AUSTER, ME FIRMA SU NOVELA.
Fue lo que escuché al otro lado de la acera, cuando estaba apunto de cruzar esperando que el semáforo pasara de un color rojo chillón a un verde más pacífico.
Por los aspavientos de la persona del otro lado dirigidos hacia a mi, y las frases de: «Eres mi autor favorito» «Quiero besarle en las mejillas» «Me has acompañado durante muchas noches de invierno», solo pude identificarme, y dirigirle desde la distancia una sonrisa de complicidad, que quise creer que fue recibida con gratitud. Pensando que yo era un famoso escritor de más 70 años (con que hubiera sumado 1+1, ya hubiera caído que esos cumplidos no iban para mi). Pero como indica el título de esta entrada, no llevaba las gafas puestas, de hecho iba directamente al oculista, y no quería hacerle feo a la persona que con tanto ímpetu me gritaba, y darle una desilusión de buenas a primeras.
Los pitidos para que cruzáramos se hicieron vigentes en el ambiente, rompiendo ese magnífico escenario de una persona ilusionada porque iba a conocer a su autor favorito, y yo creyendo serlo. Cuando en mi haber, lo único que tengo publicado es una docena de relatos esparcidos por Blogs, WordPress y redes sociales y un guión de cortometraje que se encuentra en proceso del registro de la Propiedad Intelectual. Pero, ¿Quién iba ser yo para romper el sueño de alguien? ¿Y quién iba ser yo para romper mi propio sueño en firmar un libro ajeno?
Según nos íbamos acercando al medio del paso de peatones, iba despejándose la niebla que rodeaba a esa persona irreconocible y uniendo de poco los puntos entre sombras y colores, empecé a ver a esa mujer que se le iba desdibujando la sonrisa según se acercaba a mi, y lo único que pudo decir al encontrarnos por fin cara a cara en medio de ese paso de peatón, que ya lo consideraba tierra hostil fue:
PERO USTED NO ES PAUL ASTER… ¡NI SIQUIERA SE PARECE A SU HIJO!
¡Resulta que ella también tenía cita en el oculista!
De hecho, acababa de salir y aún se estaba adaptando a su nueva graduación, por esto la confusión. Nos reímos un rato de lo acontecido, hasta que el semáforo se volvió rojo, luego cada uno con una complicidad vista en ningún otro lugar, retomamos nuestros caminos, como si la cosa no fuera con nosotros.
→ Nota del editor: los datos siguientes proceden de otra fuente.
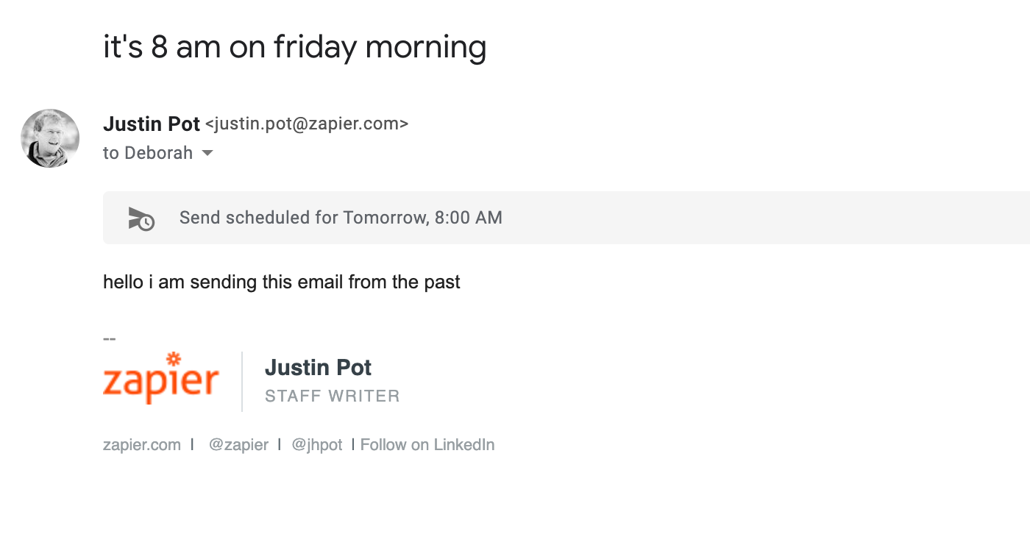Click the bold 'Justin Pot' signature name
The height and width of the screenshot is (534, 1030).
click(318, 367)
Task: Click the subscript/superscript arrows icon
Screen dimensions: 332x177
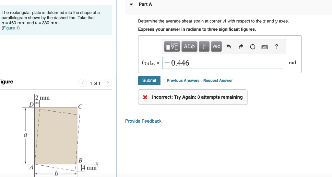Action: point(204,47)
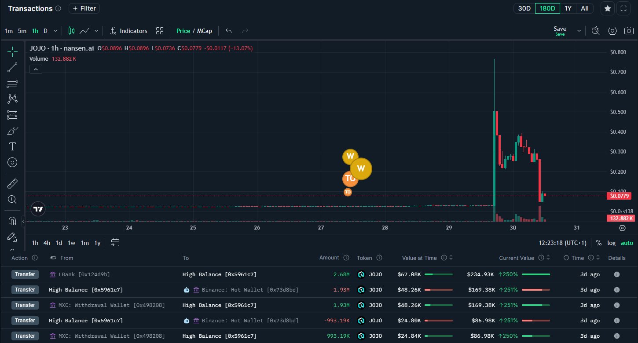Sort by Value at Time column

(451, 258)
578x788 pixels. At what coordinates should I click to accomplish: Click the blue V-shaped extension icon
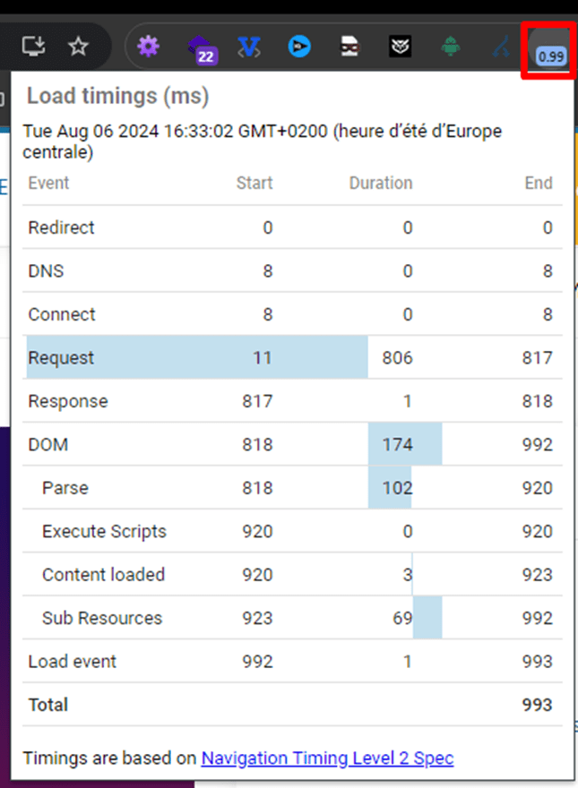pyautogui.click(x=249, y=47)
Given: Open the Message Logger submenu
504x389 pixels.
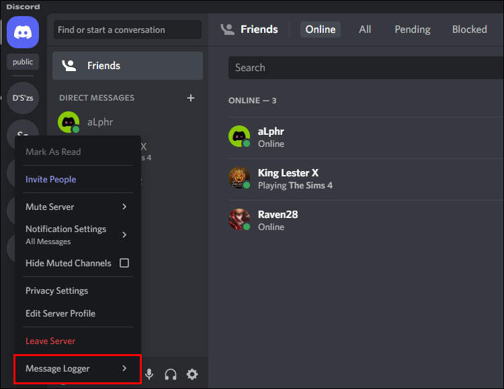Looking at the screenshot, I should tap(77, 368).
La misma sensación de tropezar y levantarte inmediatamente rezando a los Dioses antiguos para que nadie te haya visto, fue con la que acabé de cruzar un eterno paso de peatón.
Una vez en el oculista, le pregunté quién era la mujer que acababa de salir de la tienda, pero por protección de datos de sus clientes, no me pudieron facilitar dicha información. Muy profesionales.
Lo que sé, es que será una bonita anécdota para contar (o dejar escrita) para futuras generaciones.